The next problem was that when I tried burning them to rewritable CDs, the car's player wouldn't recognise them. WikiPedia informs me that rewritable CDs often cannot be played by audio players, so I went out and bought some CD-Rs.
Now, the fun begins:
- Right-click on files to copy, use the "Send to..." option to activate the Windows CD Writing wizard - but it refuses to recognise that there is a writable CD in the tray.
- Try Windows Media Player - says it refuses to burn the files because it cannot detect their length. Says it might possibly be able to burn them if I play through them first; but the whole point of this exercise is so that I don't hacve to play them through at the compuiter!
- Try RealPlayer - it refuses to burn any files which are less than ten seconds long, and half a dozen of the scenes in the Doctor Who story are indeed less than ten seconds long. I'm not going to risk missing out on important plot points.

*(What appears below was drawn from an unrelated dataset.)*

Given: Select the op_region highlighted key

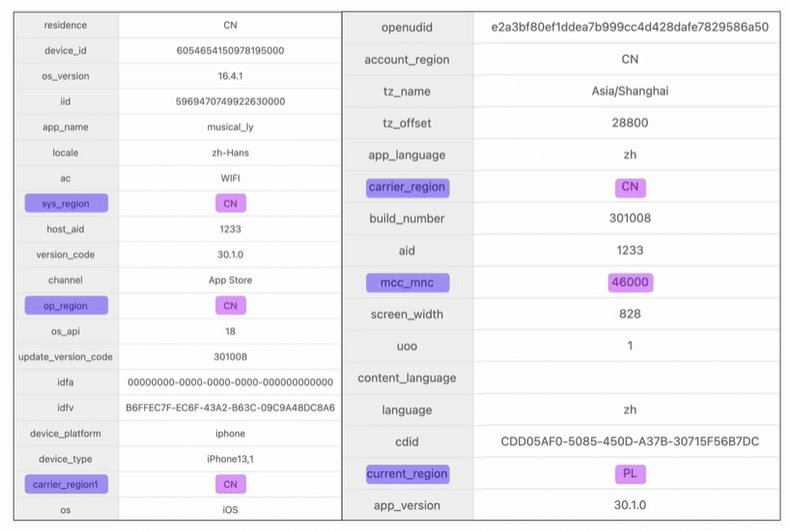Looking at the screenshot, I should coord(66,305).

- Try iTunes - seems to go well much better - all 68 tracks appear to be present on the CD, although the burning process finishes with a baffling error message. But (minor point) annoying brief pause between tracks and (much more major point) the disc stops playing after track 51 has been played, ie half way through episode 3. When I try again (this time with episodes 3 to 5) with another disk, the same thing happens but sooner, getting 21 tracks in, almost to the end of episode 3, before giving up.
So, what do you think?
- Is there some fantastic CD-burning software out there which will always work?
- Have I just been buying shoddy CD-R's, and should go upmarket a bit?
- Could the CD burner have been damaged? I did dislodge the tray once, but got it back in again without apparent ill-effects, and the fact that it has successfully burnt some tracks suggests that it must be able potentially to do them all.
- there's nothing illegal, is there, about my messing around with MP3 tracks that I have paid for to get them into a more suitable format for my own personal use?